> TASK TO CARRY OUT: An exact copy of each record is required.

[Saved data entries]

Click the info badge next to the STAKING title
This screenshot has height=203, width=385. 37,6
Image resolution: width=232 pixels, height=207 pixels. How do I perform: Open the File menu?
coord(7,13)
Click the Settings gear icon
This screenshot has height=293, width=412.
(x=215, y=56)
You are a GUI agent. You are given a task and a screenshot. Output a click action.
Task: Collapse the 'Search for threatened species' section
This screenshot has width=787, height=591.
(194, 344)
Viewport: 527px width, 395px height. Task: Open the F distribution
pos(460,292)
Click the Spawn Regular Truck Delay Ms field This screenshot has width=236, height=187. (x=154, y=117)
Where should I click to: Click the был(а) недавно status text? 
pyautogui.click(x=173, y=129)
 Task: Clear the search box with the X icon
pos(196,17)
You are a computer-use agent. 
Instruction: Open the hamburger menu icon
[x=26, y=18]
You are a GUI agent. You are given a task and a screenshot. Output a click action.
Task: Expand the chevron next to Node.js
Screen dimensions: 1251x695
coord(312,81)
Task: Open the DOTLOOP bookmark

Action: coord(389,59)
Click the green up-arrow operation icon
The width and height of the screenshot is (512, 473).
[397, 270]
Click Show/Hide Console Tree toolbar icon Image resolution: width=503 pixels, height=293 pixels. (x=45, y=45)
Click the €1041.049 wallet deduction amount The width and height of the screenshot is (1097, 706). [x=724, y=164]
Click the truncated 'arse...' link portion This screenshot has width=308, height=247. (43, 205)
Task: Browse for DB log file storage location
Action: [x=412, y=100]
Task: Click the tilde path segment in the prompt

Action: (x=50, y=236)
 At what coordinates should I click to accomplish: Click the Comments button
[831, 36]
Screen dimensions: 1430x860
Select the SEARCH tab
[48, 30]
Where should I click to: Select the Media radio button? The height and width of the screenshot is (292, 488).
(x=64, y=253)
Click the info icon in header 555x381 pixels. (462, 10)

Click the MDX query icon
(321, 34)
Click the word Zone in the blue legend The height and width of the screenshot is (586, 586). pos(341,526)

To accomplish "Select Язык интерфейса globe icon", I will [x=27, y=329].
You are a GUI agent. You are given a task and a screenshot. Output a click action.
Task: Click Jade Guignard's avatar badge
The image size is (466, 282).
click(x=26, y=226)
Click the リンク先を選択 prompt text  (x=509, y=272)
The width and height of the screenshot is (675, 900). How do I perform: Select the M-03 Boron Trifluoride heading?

> THE COMPLETED TASK:
Click the info badge next to the STAKING title
This screenshot has height=203, width=385. 37,6
Image resolution: width=232 pixels, height=207 pixels. How do I perform: Open the File menu?
coord(7,13)
Click the Settings gear icon
This screenshot has height=293, width=412.
(x=215, y=56)
You are a GUI agent. You are given a task and a screenshot. Output a click action.
Task: Collapse the 'Search for threatened species' section
This screenshot has width=787, height=591.
(194, 344)
Viewport: 527px width, 395px height. Task: Open the F distribution
pos(460,292)
Click the Spawn Regular Truck Delay Ms field This screenshot has width=236, height=187. (x=154, y=117)
Where should I click to: Click the был(а) недавно status text? 
pyautogui.click(x=173, y=129)
 Task: Clear the search box with the X icon
pos(196,17)
You are a computer-use agent. 
Instruction: Open the hamburger menu icon
[x=26, y=18]
You are a GUI agent. You are given a task and a screenshot. Output a click action.
Task: Expand the chevron next to Node.js
Screen dimensions: 1251x695
coord(312,81)
Task: Open the DOTLOOP bookmark

Action: coord(389,59)
Click the green up-arrow operation icon
The width and height of the screenshot is (512, 473).
[397, 270]
Click Show/Hide Console Tree toolbar icon Image resolution: width=503 pixels, height=293 pixels. (x=45, y=45)
Click the €1041.049 wallet deduction amount The width and height of the screenshot is (1097, 706). [x=724, y=164]
Click the truncated 'arse...' link portion This screenshot has width=308, height=247. (43, 205)
Task: Browse for DB log file storage location
Action: [x=412, y=100]
Task: Click the tilde path segment in the prompt

Action: (x=50, y=236)
 At what coordinates should I click to accomplish: Click the Comments button
[831, 36]
Screen dimensions: 1430x860
Select the SEARCH tab
[48, 30]
Where should I click to: Select the Media radio button? The height and width of the screenshot is (292, 488).
(x=64, y=253)
Click the info icon in header 555x381 pixels. (462, 10)

Click the MDX query icon
(321, 34)
Click the word Zone in the blue legend The height and width of the screenshot is (586, 586). pos(341,526)

To accomplish "Select Язык интерфейса globe icon", I will [x=27, y=329].
You are a GUI agent. You are given a task and a screenshot. Output a click action.
Task: Click Jade Guignard's avatar badge
The image size is (466, 282).
click(x=26, y=226)
Click the リンク先を選択 prompt text  (x=509, y=272)
The width and height of the screenshot is (675, 900). How do I perform: Select the M-03 Boron Trifluoride heading?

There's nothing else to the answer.